House Republicans voted Tuesday to give President Obama the payroll-tax-cut extension he desperately wants, but only if he accepts major changes to unemployment benefits and speeds up a decision on building the Keystone XL pipeline, which the administration has sought to delay until after the 2012 election.
The 234-193 vote came just hours after the White House said Mr. Obama would veto the bill if it reached his desk, rejecting the GOP’s proposed spending cuts and instead insisting the bill include the tax increases on the wealthy that he has made the centerpiece of his re-election campaign.

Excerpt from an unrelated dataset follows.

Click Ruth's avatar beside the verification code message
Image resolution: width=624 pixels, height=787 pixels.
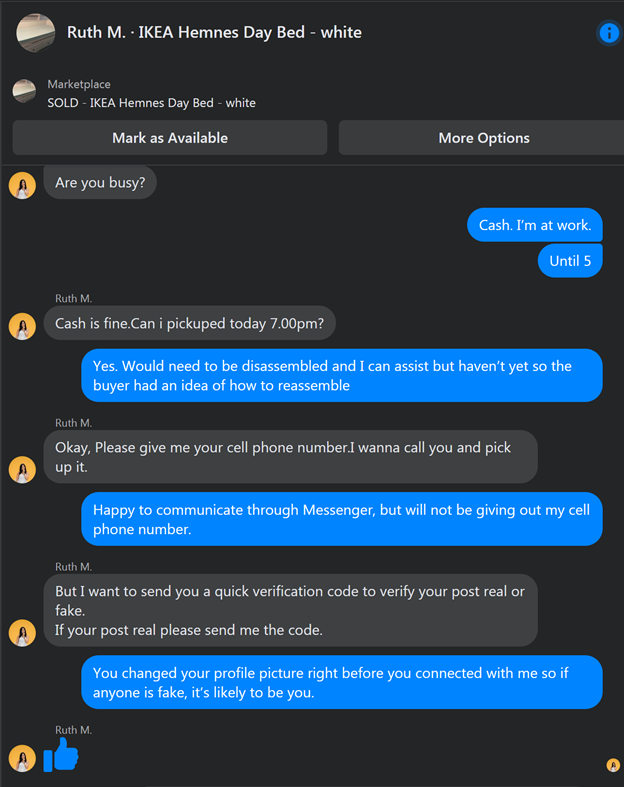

Complicating matters, Republicans accused Senate Democrats of holding a massive year-end spending bill hostage to the tax negotiations. With existing funding slated to run out on Friday, the stalemate risks yet another partial government shutdown — the third time this year lawmakers have pushed to the brink.
“The Democrats who run Washington have a responsibility to act,” House Speaker John A. Boehner said after the House vote. “The Senate can take up our bill and amend it, or it can pass its own bill. But the Democrats who run the Senate can’t continue to shirk their responsibility to govern.”
Congress is racing against several deadlines in addition to spending. Unless Congress acts, extended unemployment benefits run out at the end of this year, the 2-percentage-point payroll tax cut expires, and doctors would see a 27 percent cut in payments for treating Medicare patients.
“This is not a time for Washington Republicans to score political points against the president,” White House press secretary Jay Carney said after the House vote. “Congress should not finish their business before finishing the business of the American people. They cannot go on vacation before agreeing to prevent a tax hike on 160 million Americans and extending unemployment insurance.”
Overall, Republicans say they’ve tried to give Mr. Obama everything he wants: an extension of the payroll tax cut into next year, another round of unemployment benefits — albeit at lower levels than Democrats hoped — and another round of the so-called “doc fix” that waives the 1997 budget law that tried to control costs by imposing ever-decreasing payments to doctors who treat Medicare patients.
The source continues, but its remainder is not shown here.